The inaccessible surface measurement procedure presented in this paper consists
of three steps as outlined in Fig. 3. The first step is to extract a point cloud from the
CAD model, which is first converted into a common format known as stereo
lithography, or STL. This point cloud represents discrete surface points of the CAD
model. The second step requires changing the orientation of the point cloud in order
to measure displacements along the same direction as the displacements in the PMI
analysis. However, methods must first be employed to determine this direction and a
plane from which the magnitudes will be measured. For the present study, these
parameters are described by the reference plane established during the PMI analysis
from which the displacement direction is perpendicular.
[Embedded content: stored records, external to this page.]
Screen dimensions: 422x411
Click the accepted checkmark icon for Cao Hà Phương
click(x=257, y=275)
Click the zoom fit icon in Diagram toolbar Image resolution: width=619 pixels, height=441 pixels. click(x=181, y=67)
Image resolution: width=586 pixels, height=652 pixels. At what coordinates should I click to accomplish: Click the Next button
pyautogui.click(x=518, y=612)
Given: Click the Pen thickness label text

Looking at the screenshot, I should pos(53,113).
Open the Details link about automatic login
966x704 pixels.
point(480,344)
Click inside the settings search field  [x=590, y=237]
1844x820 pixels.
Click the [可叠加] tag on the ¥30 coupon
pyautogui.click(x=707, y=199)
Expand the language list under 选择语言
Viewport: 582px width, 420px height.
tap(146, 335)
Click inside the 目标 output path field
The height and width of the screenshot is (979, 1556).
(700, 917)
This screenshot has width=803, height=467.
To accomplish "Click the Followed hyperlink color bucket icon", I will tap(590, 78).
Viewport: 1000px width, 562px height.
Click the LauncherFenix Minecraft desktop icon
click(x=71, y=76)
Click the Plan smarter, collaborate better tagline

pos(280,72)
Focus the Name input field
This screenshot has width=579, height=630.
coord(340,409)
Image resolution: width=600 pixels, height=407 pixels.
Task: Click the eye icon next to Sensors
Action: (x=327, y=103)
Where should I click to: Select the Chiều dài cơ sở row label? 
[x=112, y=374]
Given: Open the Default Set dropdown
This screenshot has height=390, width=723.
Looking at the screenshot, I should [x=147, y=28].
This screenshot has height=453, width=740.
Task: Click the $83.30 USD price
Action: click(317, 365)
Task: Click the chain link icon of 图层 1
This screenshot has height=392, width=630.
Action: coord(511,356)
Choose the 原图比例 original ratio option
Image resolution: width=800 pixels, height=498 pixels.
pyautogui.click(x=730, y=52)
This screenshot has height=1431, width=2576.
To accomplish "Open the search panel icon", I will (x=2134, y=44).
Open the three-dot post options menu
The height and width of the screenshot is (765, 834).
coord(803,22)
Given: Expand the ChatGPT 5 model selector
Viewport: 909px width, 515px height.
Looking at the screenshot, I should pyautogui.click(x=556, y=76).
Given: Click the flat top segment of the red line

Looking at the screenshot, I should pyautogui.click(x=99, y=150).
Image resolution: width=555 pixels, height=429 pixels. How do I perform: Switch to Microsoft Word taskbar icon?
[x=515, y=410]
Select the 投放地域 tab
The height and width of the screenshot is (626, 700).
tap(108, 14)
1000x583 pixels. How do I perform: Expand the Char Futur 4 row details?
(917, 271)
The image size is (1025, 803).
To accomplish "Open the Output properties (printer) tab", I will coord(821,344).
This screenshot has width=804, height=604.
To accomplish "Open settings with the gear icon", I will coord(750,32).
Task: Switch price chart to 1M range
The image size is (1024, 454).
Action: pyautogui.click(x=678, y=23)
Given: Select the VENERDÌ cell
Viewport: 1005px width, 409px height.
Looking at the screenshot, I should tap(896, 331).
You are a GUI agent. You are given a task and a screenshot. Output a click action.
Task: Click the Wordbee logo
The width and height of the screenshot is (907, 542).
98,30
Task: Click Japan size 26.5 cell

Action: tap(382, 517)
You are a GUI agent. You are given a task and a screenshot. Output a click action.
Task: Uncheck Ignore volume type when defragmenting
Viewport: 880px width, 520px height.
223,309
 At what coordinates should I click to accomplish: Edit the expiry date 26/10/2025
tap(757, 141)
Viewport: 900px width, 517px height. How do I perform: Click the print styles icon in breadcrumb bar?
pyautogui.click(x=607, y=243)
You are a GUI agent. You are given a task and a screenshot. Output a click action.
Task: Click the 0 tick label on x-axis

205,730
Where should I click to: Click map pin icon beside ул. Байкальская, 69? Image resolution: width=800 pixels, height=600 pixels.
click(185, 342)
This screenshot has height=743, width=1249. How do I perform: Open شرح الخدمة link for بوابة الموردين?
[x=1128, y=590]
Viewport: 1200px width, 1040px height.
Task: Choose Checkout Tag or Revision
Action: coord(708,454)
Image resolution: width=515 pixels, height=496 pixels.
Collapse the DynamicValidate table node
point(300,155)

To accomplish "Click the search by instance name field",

The third step is to create a
displacement field by applying a surface interpolation function [14] to the point
cloud to create a continuous surface of points. A prerequisite to this step is
determining the geometric points on the reference plane represented by each pixel of
the camera. In this research, results from camera calibration are used in this step,
thereby generating a displacement field obtained directly from the CAD data, which
can then be compared to the displacement field found through a PMI analysis of theobject. Each of these three steps will now be discussed in more detail.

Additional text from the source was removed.